Instruções da tarefa: Transcreva fielmente as linhas a seguir. Comece pela primeira linha e termine na linha que contém "coord(184,6)", incluindo-a.

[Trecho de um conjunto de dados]
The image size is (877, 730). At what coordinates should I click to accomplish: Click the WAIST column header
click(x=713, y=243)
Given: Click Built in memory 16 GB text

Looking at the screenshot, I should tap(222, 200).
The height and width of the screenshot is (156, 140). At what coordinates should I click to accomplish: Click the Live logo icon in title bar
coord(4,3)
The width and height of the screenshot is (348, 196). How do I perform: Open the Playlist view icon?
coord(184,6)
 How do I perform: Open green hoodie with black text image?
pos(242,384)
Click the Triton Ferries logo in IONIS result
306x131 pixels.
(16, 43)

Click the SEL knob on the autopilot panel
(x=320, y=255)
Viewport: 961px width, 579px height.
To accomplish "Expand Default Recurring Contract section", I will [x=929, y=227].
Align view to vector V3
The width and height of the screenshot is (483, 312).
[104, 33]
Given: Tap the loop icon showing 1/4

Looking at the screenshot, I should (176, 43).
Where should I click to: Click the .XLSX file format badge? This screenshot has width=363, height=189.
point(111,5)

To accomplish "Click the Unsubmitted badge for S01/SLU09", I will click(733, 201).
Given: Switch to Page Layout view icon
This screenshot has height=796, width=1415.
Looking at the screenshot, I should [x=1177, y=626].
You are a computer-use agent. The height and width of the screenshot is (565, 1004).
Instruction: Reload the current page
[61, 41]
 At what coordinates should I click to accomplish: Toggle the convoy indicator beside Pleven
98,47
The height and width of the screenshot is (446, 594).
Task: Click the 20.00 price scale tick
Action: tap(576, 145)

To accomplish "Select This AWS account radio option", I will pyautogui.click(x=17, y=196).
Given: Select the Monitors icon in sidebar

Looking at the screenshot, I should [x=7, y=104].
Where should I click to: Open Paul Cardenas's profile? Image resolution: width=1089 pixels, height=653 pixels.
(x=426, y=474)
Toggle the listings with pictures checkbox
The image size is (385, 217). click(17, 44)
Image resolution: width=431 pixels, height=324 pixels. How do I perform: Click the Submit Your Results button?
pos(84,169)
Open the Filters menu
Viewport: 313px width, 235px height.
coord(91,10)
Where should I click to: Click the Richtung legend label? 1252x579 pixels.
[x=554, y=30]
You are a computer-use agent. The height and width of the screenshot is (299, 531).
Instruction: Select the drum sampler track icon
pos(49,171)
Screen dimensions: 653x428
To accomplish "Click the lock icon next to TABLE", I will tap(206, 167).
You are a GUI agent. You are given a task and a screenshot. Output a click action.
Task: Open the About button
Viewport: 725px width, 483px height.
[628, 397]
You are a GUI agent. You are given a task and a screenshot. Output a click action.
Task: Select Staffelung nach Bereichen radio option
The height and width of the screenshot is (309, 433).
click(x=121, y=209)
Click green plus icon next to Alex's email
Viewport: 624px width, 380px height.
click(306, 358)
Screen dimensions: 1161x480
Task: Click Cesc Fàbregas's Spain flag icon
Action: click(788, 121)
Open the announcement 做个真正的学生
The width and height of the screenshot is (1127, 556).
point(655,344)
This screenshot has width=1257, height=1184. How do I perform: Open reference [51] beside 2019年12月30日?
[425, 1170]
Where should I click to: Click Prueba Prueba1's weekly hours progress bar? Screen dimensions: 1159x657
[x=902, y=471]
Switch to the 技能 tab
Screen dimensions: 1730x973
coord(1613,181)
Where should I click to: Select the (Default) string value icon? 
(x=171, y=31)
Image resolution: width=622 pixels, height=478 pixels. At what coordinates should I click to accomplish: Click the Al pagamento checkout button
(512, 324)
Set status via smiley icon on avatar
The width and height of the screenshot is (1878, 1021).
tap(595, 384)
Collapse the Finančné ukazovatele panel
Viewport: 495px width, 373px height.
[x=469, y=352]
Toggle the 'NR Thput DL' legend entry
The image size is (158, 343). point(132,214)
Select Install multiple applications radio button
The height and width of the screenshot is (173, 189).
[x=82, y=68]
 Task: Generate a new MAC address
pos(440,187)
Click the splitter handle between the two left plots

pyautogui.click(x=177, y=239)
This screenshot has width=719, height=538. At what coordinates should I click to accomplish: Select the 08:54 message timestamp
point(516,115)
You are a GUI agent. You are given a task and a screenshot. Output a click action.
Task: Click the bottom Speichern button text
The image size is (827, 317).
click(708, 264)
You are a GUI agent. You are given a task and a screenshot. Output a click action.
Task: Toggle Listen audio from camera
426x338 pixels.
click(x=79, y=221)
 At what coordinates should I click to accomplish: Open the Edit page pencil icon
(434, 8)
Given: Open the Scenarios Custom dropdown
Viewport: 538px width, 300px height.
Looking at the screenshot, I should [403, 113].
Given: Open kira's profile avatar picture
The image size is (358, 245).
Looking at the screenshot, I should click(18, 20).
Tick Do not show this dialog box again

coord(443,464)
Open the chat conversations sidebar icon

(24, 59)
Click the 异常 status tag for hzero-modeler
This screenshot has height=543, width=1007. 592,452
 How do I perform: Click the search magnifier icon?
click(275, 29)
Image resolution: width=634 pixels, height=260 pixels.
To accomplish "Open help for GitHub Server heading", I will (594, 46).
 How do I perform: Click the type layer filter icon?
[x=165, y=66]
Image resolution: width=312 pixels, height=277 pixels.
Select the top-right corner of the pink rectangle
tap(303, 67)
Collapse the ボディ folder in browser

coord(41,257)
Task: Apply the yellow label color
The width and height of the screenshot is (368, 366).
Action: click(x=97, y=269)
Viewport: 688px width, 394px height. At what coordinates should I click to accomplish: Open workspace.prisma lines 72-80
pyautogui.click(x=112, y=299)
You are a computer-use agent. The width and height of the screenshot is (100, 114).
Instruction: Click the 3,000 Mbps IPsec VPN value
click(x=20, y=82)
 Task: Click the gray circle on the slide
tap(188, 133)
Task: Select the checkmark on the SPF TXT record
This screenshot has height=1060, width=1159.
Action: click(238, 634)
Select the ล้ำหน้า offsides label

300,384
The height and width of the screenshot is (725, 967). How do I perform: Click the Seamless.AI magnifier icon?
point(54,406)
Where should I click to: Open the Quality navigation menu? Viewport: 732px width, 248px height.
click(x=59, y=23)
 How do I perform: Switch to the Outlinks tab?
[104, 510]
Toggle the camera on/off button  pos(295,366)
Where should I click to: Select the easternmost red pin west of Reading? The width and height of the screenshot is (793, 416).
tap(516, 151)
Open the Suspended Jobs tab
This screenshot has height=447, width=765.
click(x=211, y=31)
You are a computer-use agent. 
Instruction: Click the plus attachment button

Resposta completa:
The image size is (877, 730). At what coordinates should I click to accomplish: Click the WAIST column header
click(x=713, y=243)
Given: Click Built in memory 16 GB text

Looking at the screenshot, I should tap(222, 200).
The height and width of the screenshot is (156, 140). At what coordinates should I click to accomplish: Click the Live logo icon in title bar
coord(4,3)
The width and height of the screenshot is (348, 196). How do I perform: Open the Playlist view icon?
coord(184,6)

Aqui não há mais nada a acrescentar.